Goal: Please convert every line of the listing below into a JSON list of strings, one string per line, leaving out blank lines.

[Start of Material for the task]

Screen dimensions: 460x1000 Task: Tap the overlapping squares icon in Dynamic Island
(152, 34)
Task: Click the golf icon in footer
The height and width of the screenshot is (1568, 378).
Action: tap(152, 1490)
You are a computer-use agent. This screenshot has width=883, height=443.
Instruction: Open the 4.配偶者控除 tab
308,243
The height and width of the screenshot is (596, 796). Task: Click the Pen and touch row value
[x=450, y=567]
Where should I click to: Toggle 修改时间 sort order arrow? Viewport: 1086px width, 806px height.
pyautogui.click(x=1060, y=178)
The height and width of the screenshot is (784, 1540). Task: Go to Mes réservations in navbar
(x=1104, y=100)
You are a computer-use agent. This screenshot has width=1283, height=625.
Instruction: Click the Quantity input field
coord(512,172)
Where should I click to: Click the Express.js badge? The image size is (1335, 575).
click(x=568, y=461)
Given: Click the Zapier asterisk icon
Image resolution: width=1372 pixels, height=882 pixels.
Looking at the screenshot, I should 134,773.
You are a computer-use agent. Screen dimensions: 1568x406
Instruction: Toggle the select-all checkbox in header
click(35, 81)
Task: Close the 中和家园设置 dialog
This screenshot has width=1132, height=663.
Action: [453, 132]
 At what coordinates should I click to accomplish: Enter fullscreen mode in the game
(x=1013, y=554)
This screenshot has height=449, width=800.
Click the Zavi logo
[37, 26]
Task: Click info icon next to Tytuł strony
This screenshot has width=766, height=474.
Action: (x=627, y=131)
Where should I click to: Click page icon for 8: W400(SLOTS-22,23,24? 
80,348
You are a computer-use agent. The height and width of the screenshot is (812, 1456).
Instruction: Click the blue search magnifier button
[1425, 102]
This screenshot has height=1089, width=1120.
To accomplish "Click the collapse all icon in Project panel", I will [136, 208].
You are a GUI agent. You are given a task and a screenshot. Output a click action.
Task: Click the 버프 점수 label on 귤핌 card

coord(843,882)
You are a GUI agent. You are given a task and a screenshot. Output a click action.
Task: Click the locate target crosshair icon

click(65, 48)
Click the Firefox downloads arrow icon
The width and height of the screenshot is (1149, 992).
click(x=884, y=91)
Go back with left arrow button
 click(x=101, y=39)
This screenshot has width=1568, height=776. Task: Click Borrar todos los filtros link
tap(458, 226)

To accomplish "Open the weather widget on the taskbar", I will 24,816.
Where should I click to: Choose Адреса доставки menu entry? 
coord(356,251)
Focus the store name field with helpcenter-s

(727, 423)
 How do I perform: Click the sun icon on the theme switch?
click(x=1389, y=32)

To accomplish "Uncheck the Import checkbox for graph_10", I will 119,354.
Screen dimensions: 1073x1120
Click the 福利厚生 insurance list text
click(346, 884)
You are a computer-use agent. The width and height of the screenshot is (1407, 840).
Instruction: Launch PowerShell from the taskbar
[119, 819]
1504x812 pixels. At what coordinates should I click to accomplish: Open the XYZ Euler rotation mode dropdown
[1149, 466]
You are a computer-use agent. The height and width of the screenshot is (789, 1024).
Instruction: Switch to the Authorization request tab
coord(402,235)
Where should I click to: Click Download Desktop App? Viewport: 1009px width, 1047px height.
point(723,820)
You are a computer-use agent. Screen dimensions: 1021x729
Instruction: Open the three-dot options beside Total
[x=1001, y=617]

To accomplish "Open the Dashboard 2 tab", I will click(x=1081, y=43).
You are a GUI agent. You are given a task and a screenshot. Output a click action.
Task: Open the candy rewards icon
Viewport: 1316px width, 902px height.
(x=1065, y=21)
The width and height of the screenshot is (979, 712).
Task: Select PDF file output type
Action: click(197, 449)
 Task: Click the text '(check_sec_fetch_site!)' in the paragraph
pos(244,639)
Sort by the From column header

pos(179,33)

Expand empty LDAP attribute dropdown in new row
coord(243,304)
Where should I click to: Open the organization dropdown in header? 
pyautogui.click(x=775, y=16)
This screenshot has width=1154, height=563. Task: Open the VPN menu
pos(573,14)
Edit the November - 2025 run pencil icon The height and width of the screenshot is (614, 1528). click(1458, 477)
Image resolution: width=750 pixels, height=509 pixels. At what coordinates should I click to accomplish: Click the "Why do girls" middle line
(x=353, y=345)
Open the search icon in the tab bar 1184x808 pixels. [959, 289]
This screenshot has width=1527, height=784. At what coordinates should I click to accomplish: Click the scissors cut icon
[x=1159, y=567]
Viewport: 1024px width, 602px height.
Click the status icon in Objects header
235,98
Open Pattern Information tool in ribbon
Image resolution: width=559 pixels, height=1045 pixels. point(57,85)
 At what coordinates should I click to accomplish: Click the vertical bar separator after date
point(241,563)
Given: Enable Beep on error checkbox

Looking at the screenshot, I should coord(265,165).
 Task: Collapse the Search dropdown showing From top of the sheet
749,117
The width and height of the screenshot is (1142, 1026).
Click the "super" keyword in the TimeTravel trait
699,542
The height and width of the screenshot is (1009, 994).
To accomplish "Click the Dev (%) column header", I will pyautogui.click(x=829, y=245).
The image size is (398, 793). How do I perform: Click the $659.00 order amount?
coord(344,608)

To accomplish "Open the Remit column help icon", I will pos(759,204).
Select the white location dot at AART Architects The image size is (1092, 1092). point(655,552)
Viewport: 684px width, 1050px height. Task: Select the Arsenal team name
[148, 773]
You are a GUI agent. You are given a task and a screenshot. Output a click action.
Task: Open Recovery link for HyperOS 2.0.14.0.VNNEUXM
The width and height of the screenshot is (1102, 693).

[End of Material for the task]

Task output:
[
  "Screen dimensions: 460x1000 Task: Tap the overlapping squares icon in Dynamic Island",
  "(152, 34)",
  "Task: Click the golf icon in footer",
  "The height and width of the screenshot is (1568, 378).",
  "Action: tap(152, 1490)",
  "You are a computer-use agent. This screenshot has width=883, height=443.",
  "Instruction: Open the 4.配偶者控除 tab",
  "308,243",
  "The height and width of the screenshot is (596, 796). Task: Click the Pen and touch row value",
  "[x=450, y=567]",
  "Where should I click to: Toggle 修改时间 sort order arrow? Viewport: 1086px width, 806px height.",
  "pyautogui.click(x=1060, y=178)",
  "The height and width of the screenshot is (784, 1540). Task: Go to Mes réservations in navbar",
  "(x=1104, y=100)",
  "You are a computer-use agent. This screenshot has width=1283, height=625.",
  "Instruction: Click the Quantity input field",
  "coord(512,172)",
  "Where should I click to: Click the Express.js badge? The image size is (1335, 575).",
  "click(x=568, y=461)",
  "Given: Click the Zapier asterisk icon",
  "Image resolution: width=1372 pixels, height=882 pixels.",
  "Looking at the screenshot, I should 134,773.",
  "You are a computer-use agent. Screen dimensions: 1568x406",
  "Instruction: Toggle the select-all checkbox in header",
  "click(35, 81)",
  "Task: Close the 中和家园设置 dialog",
  "This screenshot has width=1132, height=663.",
  "Action: [453, 132]",
  " At what coordinates should I click to accomplish: Enter fullscreen mode in the game",
  "(x=1013, y=554)",
  "This screenshot has height=449, width=800.",
  "Click the Zavi logo",
  "[37, 26]",
  "Task: Click info icon next to Tytuł strony",
  "This screenshot has width=766, height=474.",
  "Action: (x=627, y=131)",
  "Where should I click to: Click page icon for 8: W400(SLOTS-22,23,24? ",
  "80,348",
  "You are a computer-use agent. The height and width of the screenshot is (812, 1456).",
  "Instruction: Click the blue search magnifier button",
  "[1425, 102]",
  "This screenshot has height=1089, width=1120.",
  "To accomplish \"Click the collapse all icon in Project panel\", I will [136, 208].",
  "You are a GUI agent. You are given a task and a screenshot. Output a click action.",
  "Task: Click the 버프 점수 label on 귤핌 card",
  "coord(843,882)",
  "You are a GUI agent. You are given a task and a screenshot. Output a click action.",
  "Task: Click the locate target crosshair icon",
  "click(65, 48)",
  "Click the Firefox downloads arrow icon",
  "The width and height of the screenshot is (1149, 992).",
  "click(x=884, y=91)",
  "Go back with left arrow button",
  " click(x=101, y=39)",
  "This screenshot has width=1568, height=776. Task: Click Borrar todos los filtros link",
  "tap(458, 226)",
  "To accomplish \"Open the weather widget on the taskbar\", I will 24,816.",
  "Where should I click to: Choose Адреса доставки menu entry? ",
  "coord(356,251)",
  "Focus the store name field with helpcenter-s",
  "(727, 423)",
  " How do I perform: Click the sun icon on the theme switch?",
  "click(x=1389, y=32)",
  "To accomplish \"Uncheck the Import checkbox for graph_10\", I will 119,354.",
  "Screen dimensions: 1073x1120",
  "Click the 福利厚生 insurance list text",
  "click(346, 884)",
  "You are a computer-use agent. The width and height of the screenshot is (1407, 840).",
  "Instruction: Launch PowerShell from the taskbar",
  "[119, 819]",
  "1504x812 pixels. At what coordinates should I click to accomplish: Open the XYZ Euler rotation mode dropdown",
  "[1149, 466]",
  "You are a computer-use agent. The height and width of the screenshot is (789, 1024).",
  "Instruction: Switch to the Authorization request tab",
  "coord(402,235)",
  "Where should I click to: Click Download Desktop App? Viewport: 1009px width, 1047px height.",
  "point(723,820)",
  "You are a computer-use agent. Screen dimensions: 1021x729",
  "Instruction: Open the three-dot options beside Total",
  "[x=1001, y=617]",
  "To accomplish \"Open the Dashboard 2 tab\", I will click(x=1081, y=43).",
  "You are a GUI agent. You are given a task and a screenshot. Output a click action.",
  "Task: Open the candy rewards icon",
  "Viewport: 1316px width, 902px height.",
  "(x=1065, y=21)",
  "The width and height of the screenshot is (979, 712).",
  "Task: Select PDF file output type",
  "Action: click(197, 449)",
  " Task: Click the text '(check_sec_fetch_site!)' in the paragraph",
  "pos(244,639)",
  "Sort by the From column header",
  "pos(179,33)",
  "Expand empty LDAP attribute dropdown in new row",
  "coord(243,304)",
  "Where should I click to: Open the organization dropdown in header? ",
  "pyautogui.click(x=775, y=16)",
  "This screenshot has width=1154, height=563. Task: Open the VPN menu",
  "pos(573,14)",
  "Edit the November - 2025 run pencil icon The height and width of the screenshot is (614, 1528). click(1458, 477)",
  "Image resolution: width=750 pixels, height=509 pixels. At what coordinates should I click to accomplish: Click the \"Why do girls\" middle line",
  "(x=353, y=345)",
  "Open the search icon in the tab bar 1184x808 pixels. [959, 289]",
  "This screenshot has width=1527, height=784. At what coordinates should I click to accomplish: Click the scissors cut icon",
  "[x=1159, y=567]",
  "Viewport: 1024px width, 602px height.",
  "Click the status icon in Objects header",
  "235,98",
  "Open Pattern Information tool in ribbon",
  "Image resolution: width=559 pixels, height=1045 pixels. point(57,85)",
  " At what coordinates should I click to accomplish: Click the vertical bar separator after date",
  "point(241,563)",
  "Given: Enable Beep on error checkbox",
  "Looking at the screenshot, I should coord(265,165).",
  " Task: Collapse the Search dropdown showing From top of the sheet",
  "749,117",
  "The width and height of the screenshot is (1142, 1026).",
  "Click the \"super\" keyword in the TimeTravel trait",
  "699,542",
  "The height and width of the screenshot is (1009, 994).",
  "To accomplish \"Click the Dev (%) column header\", I will pyautogui.click(x=829, y=245).",
  "The image size is (398, 793). How do I perform: Click the $659.00 order amount?",
  "coord(344,608)",
  "To accomplish \"Open the Remit column help icon\", I will pos(759,204).",
  "Select the white location dot at AART Architects The image size is (1092, 1092). point(655,552)",
  "Viewport: 684px width, 1050px height. Task: Select the Arsenal team name",
  "[148, 773]",
  "You are a GUI agent. You are given a task and a screenshot. Output a click action.",
  "Task: Open Recovery link for HyperOS 2.0.14.0.VNNEUXM",
  "The width and height of the screenshot is (1102, 693)."
]